According to the Local Tax Law, the introduction of a non-statutory accommodation tax requires the establishment of a ‘collection rules.’ Masahiro Kanno, JTBF Senior Chief Researcher, said, “ ‘For tourism' is a broad term, and there is a risk that it could be used for anything through an overly broad interpretation. It is necessary to clearly the use of the funds in advance because the decided framework continues even if the mayor or administrative personnel in charge at the time of introduction change,”

“In addition to ‘collection rules,’ ‘use rules’ that specifies who should use it and how should be required,” he said. “When introducing a lodging tax, it is necessary to link the funds and tourism plans.”

It is recommended that the obtained funds be converted into a fund so that they can be used long-term over multiple years, and that voluntary monitoring be carried out to check whether the funds are being used correctly.

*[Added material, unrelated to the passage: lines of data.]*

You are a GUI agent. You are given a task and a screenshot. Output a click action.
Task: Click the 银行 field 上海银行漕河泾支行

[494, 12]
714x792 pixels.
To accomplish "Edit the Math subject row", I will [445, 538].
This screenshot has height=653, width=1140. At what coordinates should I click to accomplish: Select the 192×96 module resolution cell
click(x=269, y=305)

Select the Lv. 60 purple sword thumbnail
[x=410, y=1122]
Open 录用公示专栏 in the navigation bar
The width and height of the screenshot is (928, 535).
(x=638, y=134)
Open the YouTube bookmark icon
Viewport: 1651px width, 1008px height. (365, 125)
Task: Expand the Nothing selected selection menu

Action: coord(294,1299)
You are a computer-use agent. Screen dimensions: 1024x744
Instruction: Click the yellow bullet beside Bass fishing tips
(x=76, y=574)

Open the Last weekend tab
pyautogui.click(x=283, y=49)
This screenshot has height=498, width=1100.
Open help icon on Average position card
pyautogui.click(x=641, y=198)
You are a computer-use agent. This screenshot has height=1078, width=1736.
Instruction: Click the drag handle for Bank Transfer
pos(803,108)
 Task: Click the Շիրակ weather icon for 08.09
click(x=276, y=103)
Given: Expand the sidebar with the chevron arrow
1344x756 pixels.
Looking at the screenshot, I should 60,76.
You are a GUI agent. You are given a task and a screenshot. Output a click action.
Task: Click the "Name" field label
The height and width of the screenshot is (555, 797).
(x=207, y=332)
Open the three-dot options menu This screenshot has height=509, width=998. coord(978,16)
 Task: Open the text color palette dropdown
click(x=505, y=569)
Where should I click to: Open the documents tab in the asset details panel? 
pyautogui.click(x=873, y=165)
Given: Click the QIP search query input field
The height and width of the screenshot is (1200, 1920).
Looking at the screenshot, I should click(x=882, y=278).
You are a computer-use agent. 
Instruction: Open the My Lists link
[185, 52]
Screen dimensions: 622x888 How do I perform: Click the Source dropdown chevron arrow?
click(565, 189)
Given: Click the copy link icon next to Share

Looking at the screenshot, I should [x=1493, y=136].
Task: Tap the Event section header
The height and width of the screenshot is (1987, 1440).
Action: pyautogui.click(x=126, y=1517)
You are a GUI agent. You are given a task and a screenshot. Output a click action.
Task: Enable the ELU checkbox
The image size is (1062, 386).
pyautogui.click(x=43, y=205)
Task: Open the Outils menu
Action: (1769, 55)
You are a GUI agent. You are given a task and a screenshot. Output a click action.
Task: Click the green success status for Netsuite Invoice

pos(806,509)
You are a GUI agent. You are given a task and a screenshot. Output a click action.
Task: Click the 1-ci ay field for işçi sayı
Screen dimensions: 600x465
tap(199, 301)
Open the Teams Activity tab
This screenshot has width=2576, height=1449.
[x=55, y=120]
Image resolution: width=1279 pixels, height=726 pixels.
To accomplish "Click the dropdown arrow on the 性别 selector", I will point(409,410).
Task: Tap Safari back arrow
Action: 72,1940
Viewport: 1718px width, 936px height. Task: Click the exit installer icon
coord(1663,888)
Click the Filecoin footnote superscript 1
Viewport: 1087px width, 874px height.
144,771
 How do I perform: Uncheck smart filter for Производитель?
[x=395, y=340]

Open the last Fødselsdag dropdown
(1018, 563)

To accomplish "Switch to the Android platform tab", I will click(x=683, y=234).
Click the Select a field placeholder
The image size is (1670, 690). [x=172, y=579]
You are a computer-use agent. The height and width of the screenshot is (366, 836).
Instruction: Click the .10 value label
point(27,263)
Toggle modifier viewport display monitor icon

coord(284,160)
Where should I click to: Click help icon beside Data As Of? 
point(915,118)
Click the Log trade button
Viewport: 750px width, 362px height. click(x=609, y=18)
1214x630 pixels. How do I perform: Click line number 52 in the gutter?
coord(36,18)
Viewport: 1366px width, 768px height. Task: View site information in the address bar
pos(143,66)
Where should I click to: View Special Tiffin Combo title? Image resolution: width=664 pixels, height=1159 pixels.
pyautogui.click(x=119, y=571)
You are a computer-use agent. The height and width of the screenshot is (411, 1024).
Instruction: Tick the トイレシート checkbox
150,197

Kanno added, “Planning and monitoring should be done by a public-private collaboration system involving the government, businesses, and citizens.” 

JTBF上席主任研究員の菅野正洋氏

Why can Kuchan increase tax revenue?

Kutchan in Hokkaido, a town of famous ski resort ‘NIseko,’ has introduced the accommodation tax with the fixed rate of 2% since November 2019. According to Norihiko Suzuki, head of Kutchan Tourism Association,, in 2019, the first year, tax revenue of approximately 180 million yen was obtained. In 2020, due to the COVID-19 pandemic, it fell sharply to about 50 million yen, and in 2021 to about 60 million yen, but in 2022, when there was a recovery from the pandemic, it rose to about 240 million yen, significantly exceeding the pre-COVID level, and in 2023 it has increased to about 440 million yen, nearly double the previous year.

Suzuki said of the reason for introducing the flat rate system as being, “Many of accommodations in Kuchan set prices per room rather than per number of people, making it difficult to capture revenue by number of people.” Also, he explained that rise in unit prices through improvement of revenue management allowed to increase tax revenue. 

In Kutchan, the accommodation tax is used to accumulate in a fund that can be used for long-term tourism promotion, as well as for increasing labor costs and hiring new employees.

倶知安観光協会事務局長の鈴木紀彦氏

Agreement of local accommodation is important

Yuichi Yamada, JTBF Director, said that the key to the success of introducing the accommodation tax is whether or not the agreement of local accommodation businesses can be obtained. “It is important to share the dream of how they develop the region, using new tourism revenue,” he added.

In addition, he emphasized that the fixed rate system is easier to increase tax revenue than the flat rate system because to raise unit price is easier than to increase the number of guests.